→ THE TASKS:
1. Quote the passage of the SPMath maintenance guide from "Lex is a tool" up to and including "sparse matrix viewer.", keeping every character unchanged.
2. Answer these questions using the SPMath maintenance guide:
(a) What input file does lex take to generate the lexer?
(b) What is the toolkit that encapsulates the host environment's individual widgets called?
(c) Who wrote Sparse Kit?
3. Extend the SPMath maintenance guide, starting right after its last sentence.

If it is your job to modify spmath, to fix bugs, or to change or extend its functionality, this document will attempt to outline for you the basics of modifying the SPMath package.
SPMath is supported by many tools, some of the used at compile-time and others at run-time. These tools allow SPMath to parse commands, present data visually, perform matrix operations, and be recompiled on other systems with minimum hassle.
Lex is a tool for generating lexicographical analyzers. It takes an input file spmath.l and generates a "lexer" in the form of a c-file which is compiled into the project.
Yacc, similar to lex, starts as a definition file (spmath.y) and ends up as a C file that is comiled in with the final product. Its input is a "grammar" defining legal command constructs and defining the code executed for each command. The result is a "parser," and this along with the lexer constitute the command interpretter for SPMath.
Tcl is a scripting language often used to easily develop visual interfaces for C programs. It is also cross-platform. The toolkit that encapsulates the host environment's individual widgets (buttons, images, etc) is called tk. SPMath uses tcl/tk for its windowed command interpretter and also its sparse matrix viewer.
Autoconf is a tool that creates the "./configure" file distributed with SPMath. "configure" will ensure that all the compilers needed are present, that they work, and that libraries, headers files, and other things needed to compile SPMath math are also there. "configure" is created by "configure.in" by running "autoconf" in the SPMath root directory. "configure" takes "Makefile.in," performs a few substitutions, and creates the "Makefile"s in each of the source directories.
Sparse Kit is a library of FORTRAN subroutines that perform operations on sparse matrices, written by Yousef Saad. Its subroutines are called extensively throughout SPMath.

→ SUPPLIED DATA:
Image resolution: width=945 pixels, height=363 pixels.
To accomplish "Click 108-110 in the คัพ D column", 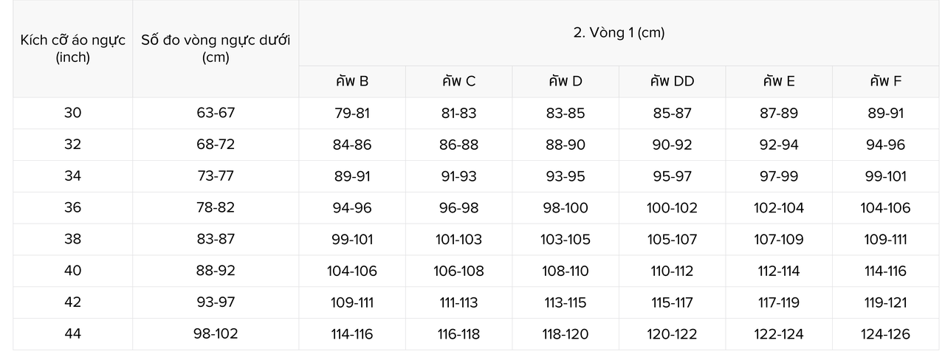I will [x=566, y=271].
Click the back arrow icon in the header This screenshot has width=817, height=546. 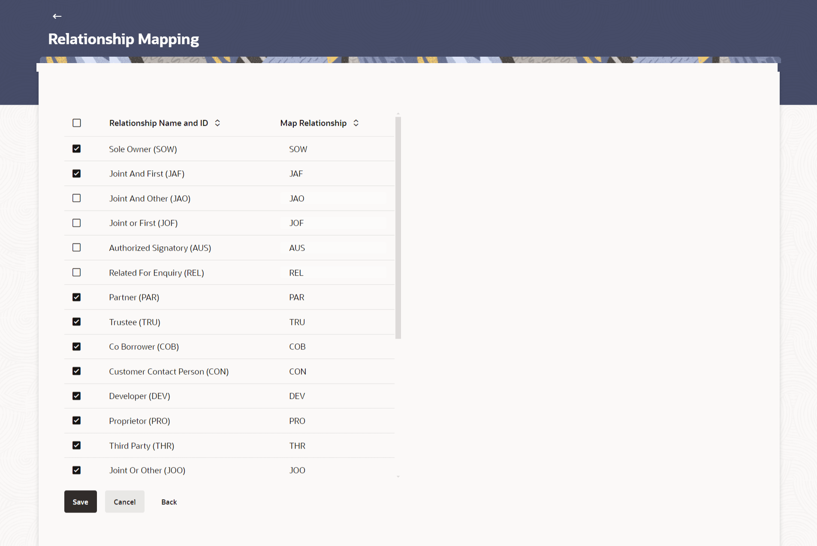pos(57,16)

→ ANSWERS GIVEN:
1.
Lex is a tool for generating lexicographical analyzers. It takes an input file spmath.l and generates a "lexer" in the form of a c-file which is compiled into the project.
Yacc, similar to lex, starts as a definition file (spmath.y) and ends up as a C file that is comiled in with the final product. Its input is a "grammar" defining legal command constructs and defining the code executed for each command. The result is a "parser," and this along with the lexer constitute the command interpretter for SPMath.
Tcl is a scripting language often used to easily develop visual interfaces for C programs. It is also cross-platform. The toolkit that encapsulates the host environment's individual widgets (buttons, images, etc) is called tk. SPMath uses tcl/tk for its windowed command interpretter and also its sparse matrix viewer.

2.
(a) spmath.l
(b) tk
(c) Yousef Saad

3.
SPMath commands use a yacc grammar in order to simplify the process of understanding the user's commands. This section summarizes the structure of the grammar so that the reader can gain a better understanding of how to read and modify the grammar.
Lex (the GNU version is called flex), is a tool for creating lexacagraphical analyzers from definition files. A lexacagraphical analyzer (or "lexer") takes a string and outputs a "token stream." A token stream is a sequence of constants that translate the input into a sentence of constants so that the parser can better understand the nature of the input. For example, for the input:
myfunc(-2 + -4)
Lex might translate this into the following token stream:
FUNCTION '(' NUMBER PLUS NUMBER ')'
Somewhere in the grammar definition there might be a "rule" for this particular token stream whose action is to call the function myfunc with input -6.
Yacc (GNU version: bison) takes over at this point, and examines the structure of the command to decide what to do. If the structure given to it by lex is not valid, for example:
PLUS NUMBER PLUS
...would be invalid becuase it is not well-defined in our yacc grammar, then yacc will output a syntax error. The grammar for SPMath tries to emulate the grammar for matlab, octave, and scilab.
The files that act as input to lex and yacc are spmath.l and spmath.y respectively. When flex and bison are run on these files (the Makefile does this for you) then output files containing the C code for the parser are produced which are further processed with sed and finally named "lex.sed.C," "y.sed.C," and "spmath.tab.h." These are what are compiled into the final product.
The file is divided into three pieces. The first section contains C code to be copied into the header of the resultant file as well as some lex directives. The second section contains the actual "rules" which consist of regular expressions, and the corresponding code that is to be executed when those expressions are encountered by lex. The final section contains more C code that is copied into the bottom of the resultant file. For more information on lex definition files, Try O'Reilly's "lex & yacc" by John R. Levine, Tony Mason & Doug Brown.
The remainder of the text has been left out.